## Exercise input
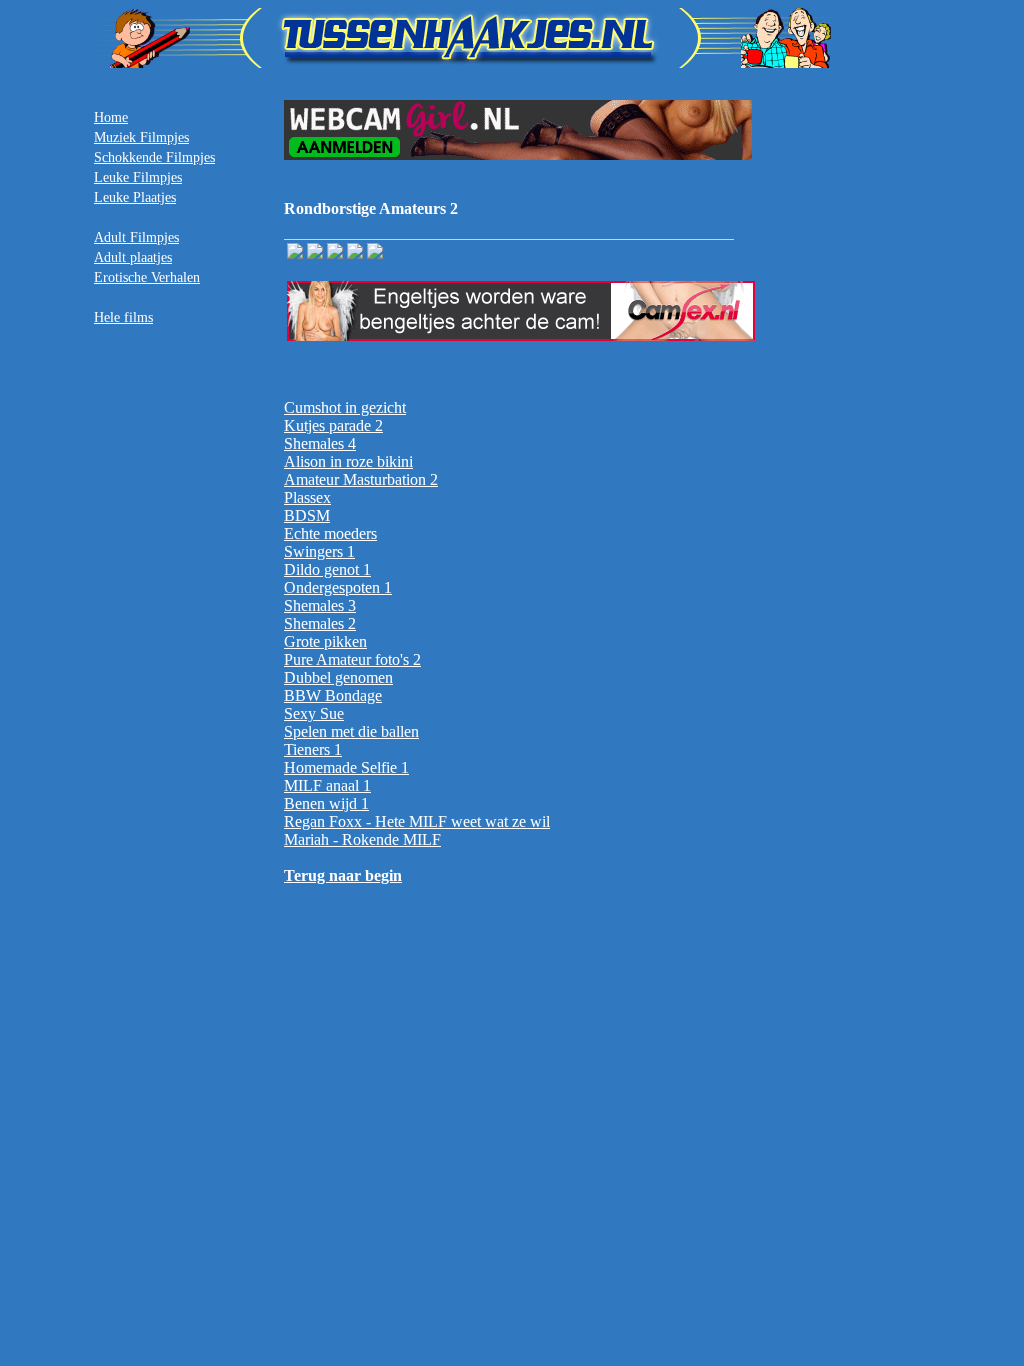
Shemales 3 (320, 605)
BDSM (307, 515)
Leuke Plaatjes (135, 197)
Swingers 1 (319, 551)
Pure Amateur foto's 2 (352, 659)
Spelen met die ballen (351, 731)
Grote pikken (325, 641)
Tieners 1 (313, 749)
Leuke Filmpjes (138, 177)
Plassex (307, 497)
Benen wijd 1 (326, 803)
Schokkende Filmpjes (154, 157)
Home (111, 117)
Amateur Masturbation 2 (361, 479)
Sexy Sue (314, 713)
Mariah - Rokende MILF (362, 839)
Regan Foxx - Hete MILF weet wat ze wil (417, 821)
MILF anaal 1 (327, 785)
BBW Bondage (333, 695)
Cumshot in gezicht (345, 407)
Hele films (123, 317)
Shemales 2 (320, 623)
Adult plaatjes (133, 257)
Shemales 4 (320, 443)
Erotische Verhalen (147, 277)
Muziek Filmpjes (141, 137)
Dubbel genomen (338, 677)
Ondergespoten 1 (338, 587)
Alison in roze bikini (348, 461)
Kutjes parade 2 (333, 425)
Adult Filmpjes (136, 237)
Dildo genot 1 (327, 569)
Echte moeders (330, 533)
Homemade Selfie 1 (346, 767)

---

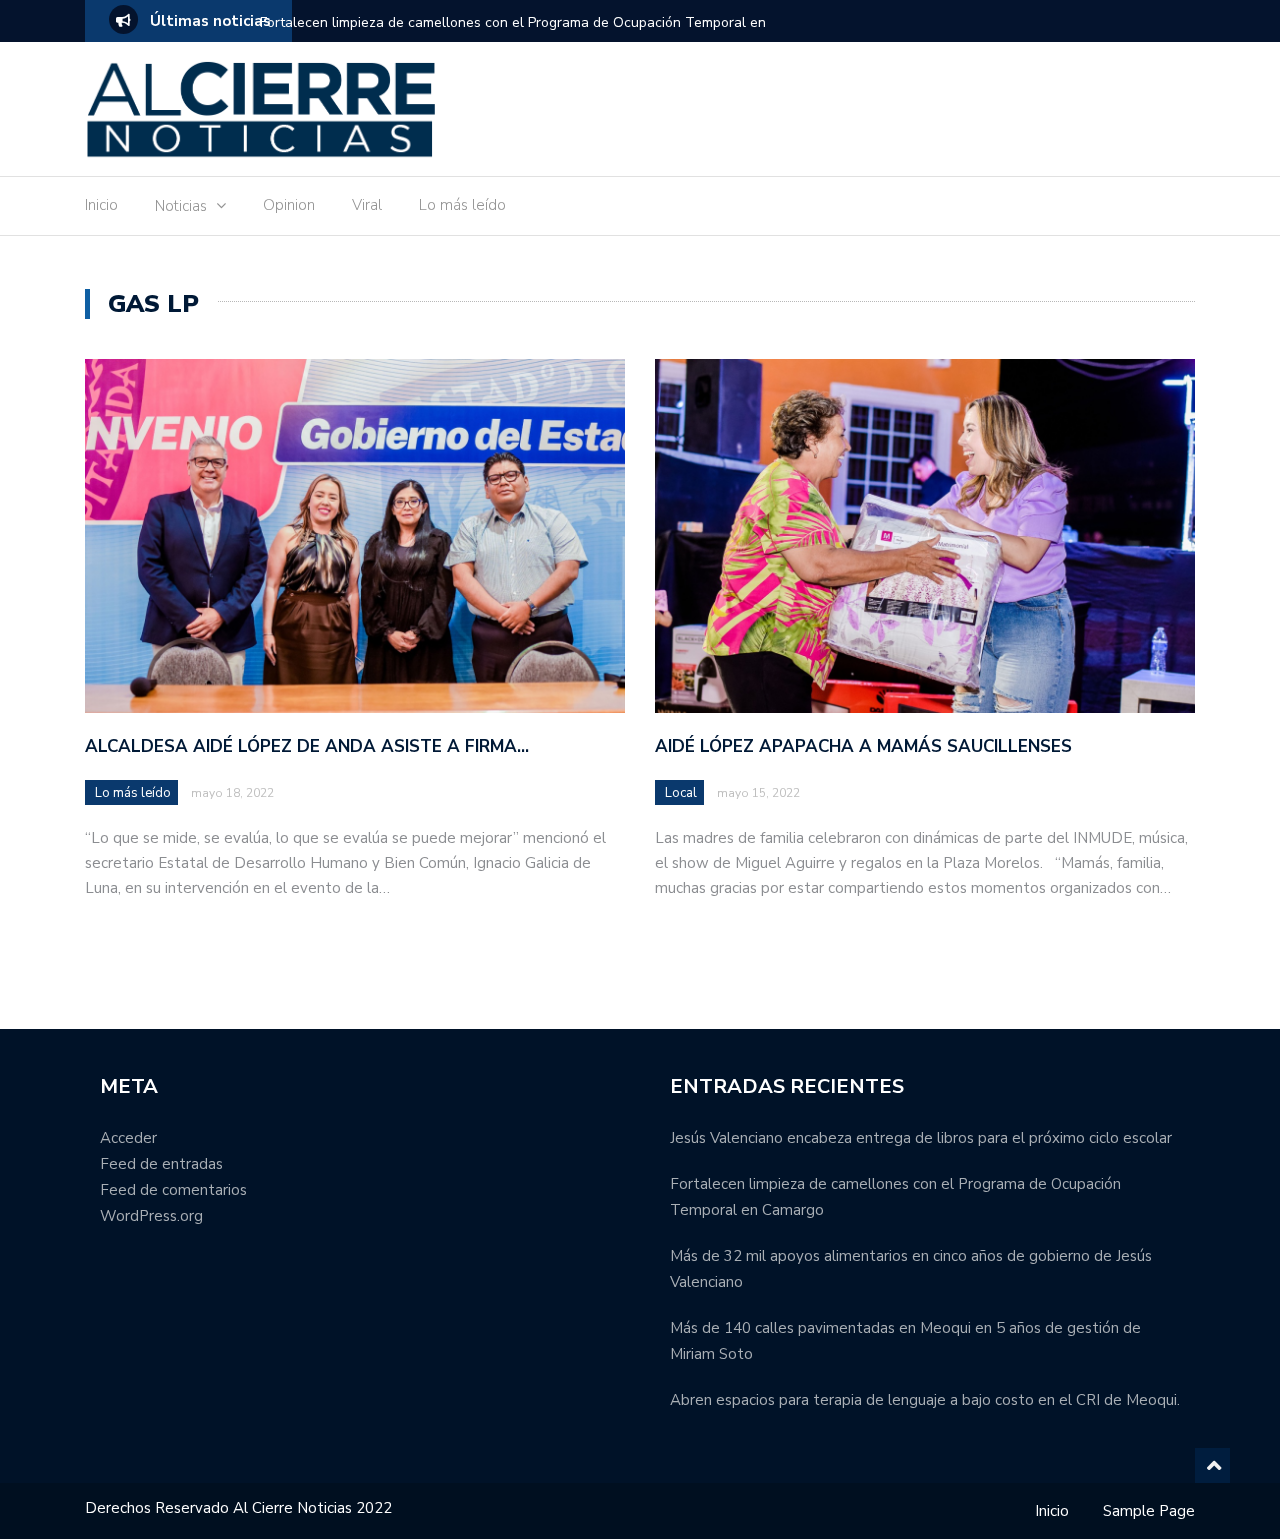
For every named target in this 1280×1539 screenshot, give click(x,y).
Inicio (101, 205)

## Your goal
The range runs from the line above containing "Sexy Sue (314, 713)" to the line containing "Homemade Selfie 1 (346, 767)", inclusive. Restate those lines word for word and no others.

## Result
Sexy Sue (314, 713)
Mariah - Rokende MILF (362, 839)
Regan Foxx - Hete MILF weet wat ze wil (417, 821)
MILF anaal 1 (327, 785)
BBW Bondage (333, 695)
Cumshot in gezicht (345, 407)
Hele films (123, 317)
Shemales 2 (320, 623)
Adult plaatjes (133, 257)
Shemales 4 (320, 443)
Erotische Verhalen (147, 277)
Muziek Filmpjes (141, 137)
Dubbel genomen (338, 677)
Ondergespoten 1 (338, 587)
Alison in roze bikini (348, 461)
Kutjes parade 2 (333, 425)
Adult Filmpjes (136, 237)
Dildo genot 1 (327, 569)
Echte moeders (330, 533)
Homemade Selfie 1 (346, 767)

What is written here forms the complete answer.